Specjalizował się w tym, co niesamowite (także w sensie freudowskim) i niewysłowione; szamoczące się między snem a jawą; eksplodujące w wysmakowanych wizualnie i dźwiękowo koszmarach sennych. Jego „Blue Velvet” z 1986 r. można z dzisiejszej perspektywy czytać jako preludium do „Twin Peaks” – przyszły odtwórca roli agenta Coopera, czyli młodziutki Kyle MacLachlan, wciela się tu w Jeffreya, dla którego inicjacja seksualna będzie okazją do poznania mrocznej strony małego amerykańskiego miasta. Za fasadą złożoną z białych płotów i równo przystrzyżonych trawników Lumberton dyszy absurdalną przemocą. W tym ujęciu „Twin Peaks” to opus magnum Lyncha, rozwijające twórczo jego ulubione wątki i obsesje, a także wypracowujące dla nich unikalną, lecz przystępną formę.

Kiedy w 1990 r. reżyser odbierał Złotą Palmę w Cannes za „Dzikość serca”, w USA kończyła się emisja pierwszego sezonu jego serialu. Lynch był u szczytu powodzenia – podbił i niszowy art house, i oglądaną przez miliony telewizję.

Sowy i dziwy

Agent Dale Cooper przyjeżdża do Twin Peaks, w którym nie tylko „sowy nie są tym, czym się wydają”, jak mówi mu w kluczowej scenie tajemniczy olbrzym. W miasteczku między pozorami a realnością znajduje się otchłań, a zło nieustannie ściera się z siłami dobra. Zastanawiające, jak rzadko myślimy o dziele Frosta i Lyncha w kategoriach zaangażowanego społecznie komentarza. Przecież pierwsze skrzypce grają w nim tematy molestowania seksualnego, zbrodni, oszustw finansowych, kradzieży i chorób psychicznych, układające się w katalog amerykańskich bolączek na przykładzie zamkniętej społeczności z Zachodniego Wybrzeża.

A jednak już od pierwszych taktów genialnej muzyki Angela Badalamentiego i poprzedzającej każdy odcinek czołówki czujemy podskórnie, że wkraczamy do świata rządzącego się innymi prawami, nie do końca rzeczywistego i wywołującego podprogowe uczucie dziwności. „Twin Peaks” ukazuje sielską prowincję: placki wiśniowe z przydrożnego baru, serwowana w kubkach kawa i lukrowane donuty, poczciwy szeryf, rustykalne domostwa, bujna, dzika przyroda i niewinni mieszkańcy, ogarnięci małomiasteczkową sennością. W wizji Lyncha ten świat przypomina makietę, po której poruszają się osobliwe indywidua z różnych poziomów rzeczywistości. Domowa przestrzeń spowita jest aurą niesamowitości, to, co znajome, okazuje się obce i wrogie. Gdzieś za progiem czają się duchy i szaleńcy.

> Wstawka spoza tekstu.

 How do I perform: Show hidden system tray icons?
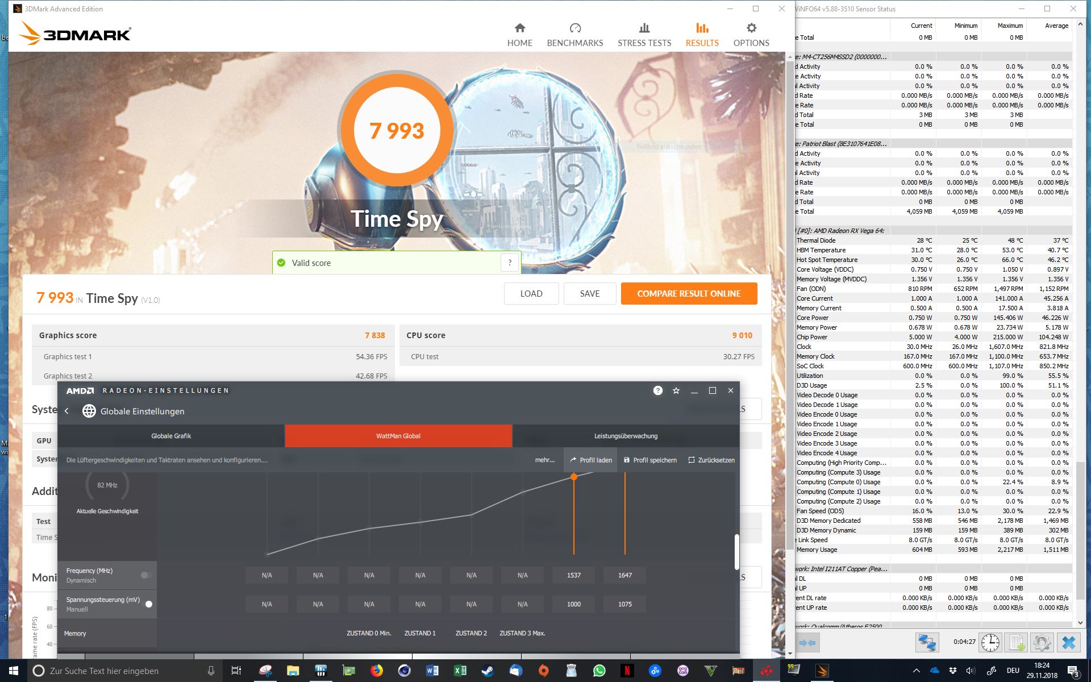click(x=916, y=671)
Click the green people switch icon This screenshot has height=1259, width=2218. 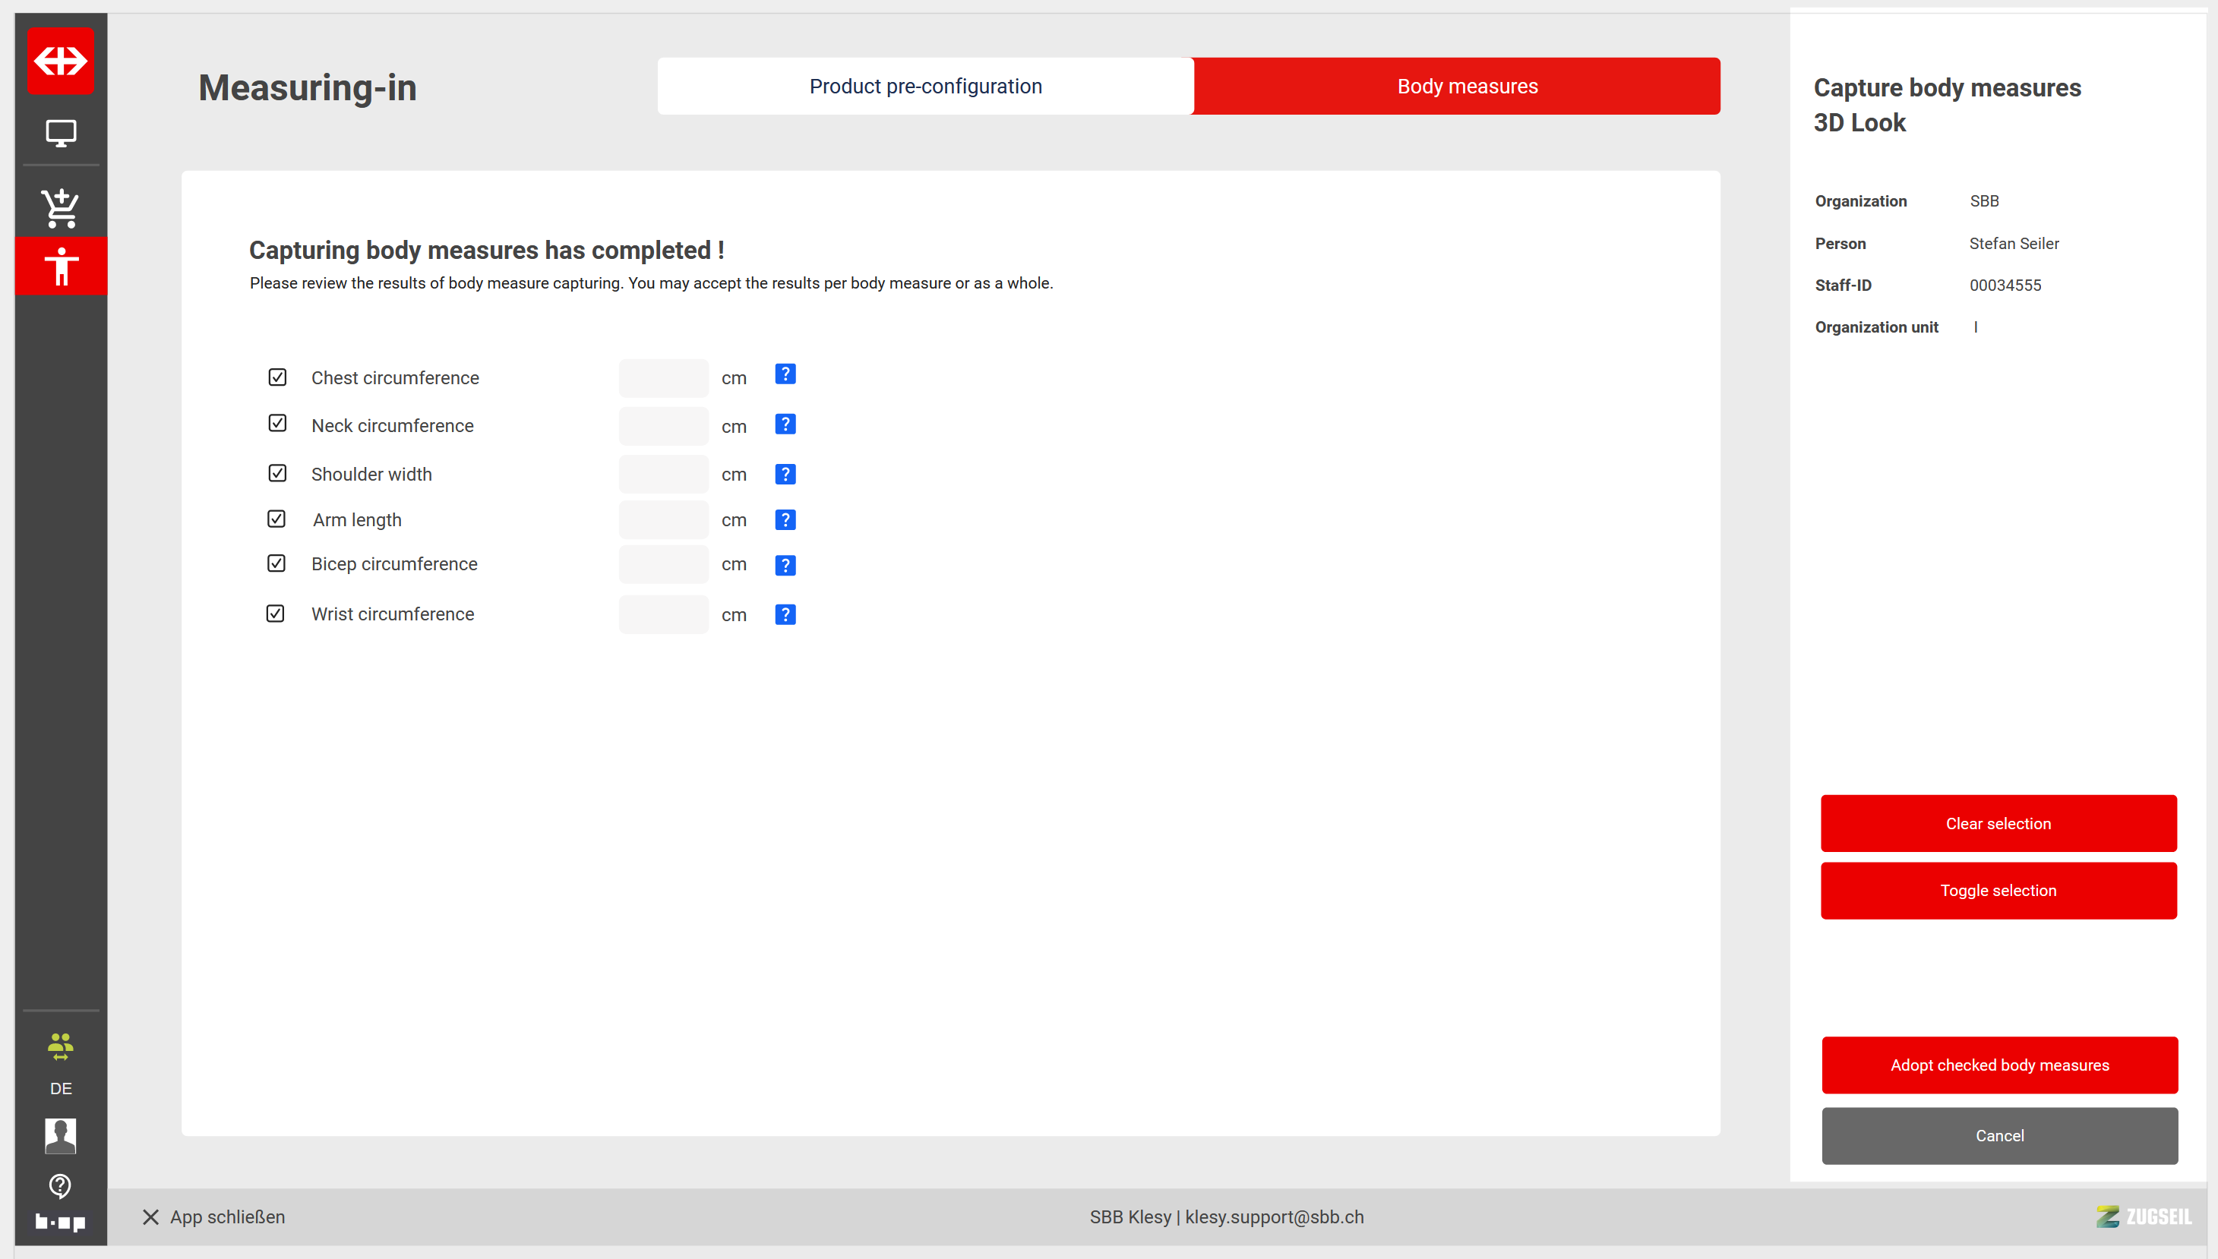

„Twin Peaks” to dzieło par excellence „duchologiczne”, wypełnione zjawami i wspomnieniami o krwawej przeszłości. Demony nawiedzają i zamieszkują mieszkańców, popychając ich do brutalnych zbrodni. Biała Chata i Czarna Chata, olbrzymy i karły, szlachetny agent Cooper i zły do szpiku kości Bob – to, co nadnaturalne, zamieszkuje Twin Peaks na równych prawach. Bez wątpienia fenomen serii wiąże się także z tym, jak w ironiczny, a jednocześnie poważny sposób Frost i Lynch odwołują się w nim do stereotypów o duchowych poszukiwaniach ludzi Zachodu. Cooper, choć uosabia racjonalność amerykańskich służb specjalnych, kieruje się często intuicją, wierzy w cudowne zbiegi okoliczności, nieobca jest mu dalekowschodnia mistyka i medytacja. Nad Twin Peaks czuwają też duchy rdzennych Amerykanów, pomordowanych przez białych kolonizatorów podczas XIX-wiecznej ekspansji (wątek ten obszernie opisuje Frost w książce „Sekrety Twin Peaks”, rozszerzającej fabułę serialu).

Popularny postmodernizm

W słynnej scenie agent Cooper trafiał we śnie do czerwonego pokoju, gdzie spotyka karła i Laurę Palmer, która mówi do agenta, że „spotkają się za 25 lat”. Choć Frost i Lynch twierdzą, że nie planowali powrotu do „Twin Peaks” po ćwierćwieczu, to premiera trzeciego sezonu w 2017 r. wpisuje się w mitologię serii i towarzyszące jej teorie spiskowe (podkręcane przez samego Frosta). Choć scenariusz nowych 18 odcinków jest pilnie strzeżoną tajemnicą, a zwiastuny nie mówią nam nic ponad to, że wracamy do Twin Peaks, by spotkać się ze starszym MacLachlanem i resztą obsady, miliony widzów szykują się na telewizyjne wydarzenie sezonu (serial ruszy 22 maja na HBO).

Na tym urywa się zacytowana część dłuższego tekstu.